Here we investigated the cross-talk between the nucleus and the mitochondria in response to IR in normal human fibroblasts. We found that the nDNA damage activates mitochondrial OXPHOS and causes mitochondrial damage in irradiated cells.
Results
Chronic radiation or long-term FR induces mitochondrial damage in human fibroblasts
We investigated radiation-induced mitochondrial damage in normal human lung fibroblasts (TIG-3 and MRC-5 cells) exposed to chronic gamma radiation (CR) (0.04 and 0.4Gray (Gy); 0.01Gy or 0.1Gy/d for 4d, respectively) or FR (0.01Gy/fraction twice a day, 5 d/wk for 2 d or 28 d). Another cohort of cells underwent acute single radiation (SR) with the same total dosage. Cells were immunostained with an antibody specific for the E3 ubiquitin ligase, parkin, which recognizes damaged mitochondria with low ΔΨm. Parkin foci were evident in TIG-3 and MRC-5 cells exposed to low doses of CR or FR at 24 hours after IR (Fig. 1A and supplemental Fig. 1). There was a statistically significant increase in the number of cells displaying parkin foci following 0.4Gy of CR or FR in TIG-3 and MRC-5 cells compared to non-irradiated cells (Fig. 1A, right panel). In contrast to both exposures, SR did not increase the number of cells with parkin foci at low doses (below 0.4Gy). However, parkin foci did appear when cells were exposed to >1Gy of SR in both TIG-3 and MRC-5 cells (Fig. 1B left panel). ATM-deficient cells showed no induction of parkin foci by >1Gy of SR (Fig. 1B, right panel and supplemental Fig. 1), suggesting that ATM is involved in IR-induced parkin foci in human fibroblasts. We have previously reported that oxidative DNA damage by measuring amounts of 8-Hydroxydeoxyguanosine (8-OHdG) and apurinic/apyrimidinic (AP) site was accumulated in the mtDNA following long-term FR compared to that in non-irradiated cells.20 We monitored mitochondrial damage by observing the formation of parkin foci during FR for 31d (long-term FR). The parkin foci were induced by FR with 0.01Gy or 0.05Gy/fraction for >21 d (total 0.3 or 1.5Gy, respectively) in TIG-3 and MRC-5 cells. Cells cultivated for 31 d without FR did not display an increase in the number of cells with parkin foci (Fig. 1C). We further quantified the amounts of mitochondrial damage by western blotting. This analysis revealed that parkin was accumulated to a greater extent in mitochondria of TIG-3 cells following long-term FR compared to non-irradiated 0FR cells (Fig. 1D). Thus, IR-induced mitochondrial damage varies with the irradiation method, dose, and duration of radiation exposure.
Figure 1.
Parkin focus formation in response to acute SR, CR or FR. (A) Images of parkin staining in non-irradiated control cells and TIG-3 cells exposed to acute SR, CR, or FR for 24hours after IR. The scale bar represents 50 µm. Percentage of cells with parkin foci in TIG-3 and MRC-5 cells was shown for each irradiation method in the graph. (B) Percentage of cells with parkin foci in TIG-3 and MRC-5 cells was shown for acute SR at the indicated doses on the left graph. Percentage of cells with parkin foci in AT5BIVA (ATM-deficient) and AT5BIVA/ATM-wt is shown on the right graph. (C) Monitoring of parkin-positive cells during FR for 31days in TIG-3 and MRC-5 cells. Asterisks indicate the significant difference of the number of cells with parkin foci in irradiated cells as compared with non-irradiated cells. (D) Western blotting for parkin, complex V and PCNA in cytosolic and mitochondrial fraction of 0FR and 31FR cells.
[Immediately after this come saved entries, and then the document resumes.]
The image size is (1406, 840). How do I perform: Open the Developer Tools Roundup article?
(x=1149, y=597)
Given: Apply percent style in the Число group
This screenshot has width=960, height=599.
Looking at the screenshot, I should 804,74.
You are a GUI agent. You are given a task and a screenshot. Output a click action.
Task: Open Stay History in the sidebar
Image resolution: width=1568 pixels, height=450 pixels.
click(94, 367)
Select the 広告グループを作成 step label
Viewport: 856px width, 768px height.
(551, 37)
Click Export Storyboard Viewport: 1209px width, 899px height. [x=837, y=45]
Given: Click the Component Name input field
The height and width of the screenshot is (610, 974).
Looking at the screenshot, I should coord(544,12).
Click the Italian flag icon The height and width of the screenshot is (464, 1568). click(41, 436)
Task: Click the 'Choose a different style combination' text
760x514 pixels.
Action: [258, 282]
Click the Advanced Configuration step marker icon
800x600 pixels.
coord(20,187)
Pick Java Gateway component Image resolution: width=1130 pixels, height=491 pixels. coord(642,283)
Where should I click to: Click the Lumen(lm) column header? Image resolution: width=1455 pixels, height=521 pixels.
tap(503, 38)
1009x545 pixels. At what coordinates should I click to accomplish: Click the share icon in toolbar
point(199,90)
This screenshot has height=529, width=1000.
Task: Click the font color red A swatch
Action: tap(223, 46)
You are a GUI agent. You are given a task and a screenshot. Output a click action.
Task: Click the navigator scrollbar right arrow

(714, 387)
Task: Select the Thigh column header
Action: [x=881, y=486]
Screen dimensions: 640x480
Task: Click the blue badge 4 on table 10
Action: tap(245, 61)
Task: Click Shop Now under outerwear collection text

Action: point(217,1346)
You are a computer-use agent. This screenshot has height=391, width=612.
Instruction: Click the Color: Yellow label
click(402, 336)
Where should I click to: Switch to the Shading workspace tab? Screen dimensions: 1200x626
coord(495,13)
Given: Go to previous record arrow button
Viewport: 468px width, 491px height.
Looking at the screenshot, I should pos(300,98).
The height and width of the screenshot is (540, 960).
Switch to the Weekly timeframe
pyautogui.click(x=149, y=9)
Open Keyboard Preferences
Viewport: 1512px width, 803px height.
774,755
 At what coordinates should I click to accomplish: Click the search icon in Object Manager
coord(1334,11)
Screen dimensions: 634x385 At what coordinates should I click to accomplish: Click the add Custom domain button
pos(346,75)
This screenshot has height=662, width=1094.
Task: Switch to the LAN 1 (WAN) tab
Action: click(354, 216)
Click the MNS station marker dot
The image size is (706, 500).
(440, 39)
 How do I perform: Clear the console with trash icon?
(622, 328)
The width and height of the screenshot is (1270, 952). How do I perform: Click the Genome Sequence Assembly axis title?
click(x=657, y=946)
Mitochondrial OXPHOS is enhanced in response to long-term FR in human fibroblasts
We next investigated the effect of IR on mitochondrial OXPHOS in TIG-3 and MRC-5 cells. We used the JC-1 probe, a lipophilic cation, to measure mitochondria with low or high ΔΨm, as indicated by formation of JC-1 aggregates and monomers, respectively.23 ΔΨm was shown by the ratio of FL2 detector (JC1-aggregates, orange-red color)/FL1 detector (JC-1 monomers, green color). SR administered at a dose range between 0Gy and 10Gy did not change the ΔΨm or the mitochondrial complex IV (cytochrome c oxidase (COX)) activity in TIG-3 and MRC-5 cells (Fig. 2A and 2B, left panel). In contrast, long-term FR elevated the ΔΨm and COX activity in TIG-3 and MRC-5 cells as we previously reported in other cell lines, including neural cells (Fig. 2A and 2B, right panels).21 Cells were continuously treated with the antioxidant N-acetyl-cysteine (NAC) at a final concentration of 1 mM during FR. Media was changed at 2- or 3-d intervals. Statistical comparisons revealed that treatment of irradiated cells with NAC prevents changes in mitochondrial membrane potential or COX activity (Fig. 2A and 2B, right panel). We further measured intracellular ATP levels (Fig. 2C). Compared to non-irradiated cells, long-term FR increased ATP levels in TIG-3 and MRC-5 cells. These results indicated that ROS are implicated in the activation of OXPHOS after long-term FR in TIG-3 and MRC-5 cells.
Figure 2.
Mitochondrial membrane potential and COX activity after IR. (A) FACS results for JC-1 staining after SR or long-term FR in TIG-3 and MRC-5 cells. Cells were stained with JC-1 at 24hours after SR or last FR. Asterisks indicate the significant difference of the FL2/FL1 ratio in irradiated cells as compared with that of non-irradiated cells. (B) COX activity at 24hours after SR or last FR in TIG-3 and MRC-5 cells. Asterisks indicate the significant difference of the COX activity in irradiated cells as compared with that of non-irradiated cells. (C) ATP levels at 24hours after last FR in TIG-3 and MRC-5 cells. Asterisks indicate the significant difference of the amounts of ATP in irradiated cells as compared with that of non-irradiated cells.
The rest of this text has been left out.